»»
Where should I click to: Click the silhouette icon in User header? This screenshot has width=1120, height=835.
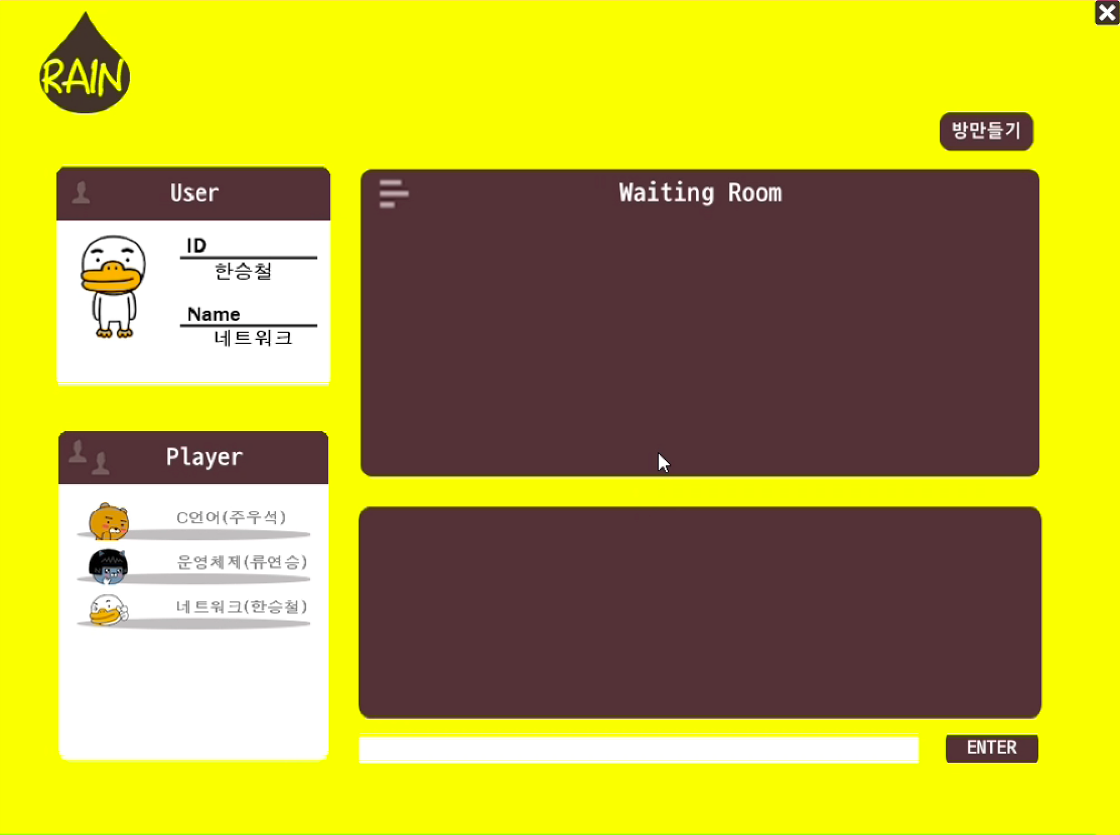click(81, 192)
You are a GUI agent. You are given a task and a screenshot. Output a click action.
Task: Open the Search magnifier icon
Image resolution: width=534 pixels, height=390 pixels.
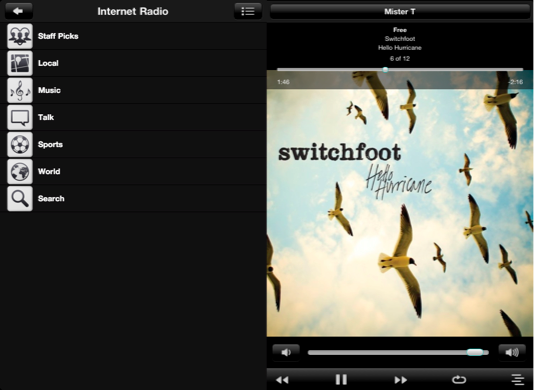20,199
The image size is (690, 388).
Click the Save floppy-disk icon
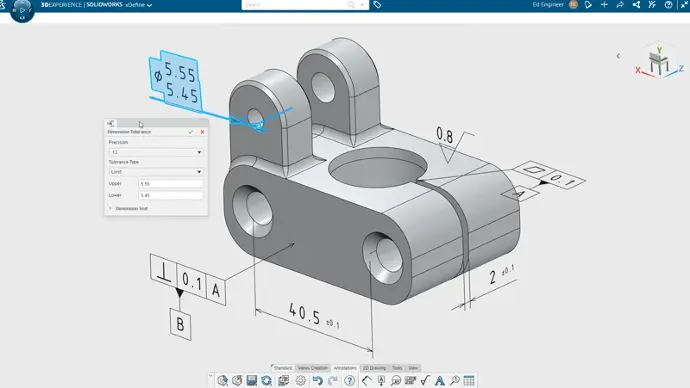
««
__Aim of the task__
Every line above should be transcribed word for word; leave the pictures out.

__Exercise result__
Where should I click to: Click the silhouette icon in User header? This screenshot has width=1120, height=835.
click(81, 192)
You are a GUI agent. You are given a task and a screenshot. Output a click action.
Task: Open the Search magnifier icon
Image resolution: width=534 pixels, height=390 pixels.
20,199
The image size is (690, 388).
Click the Save floppy-disk icon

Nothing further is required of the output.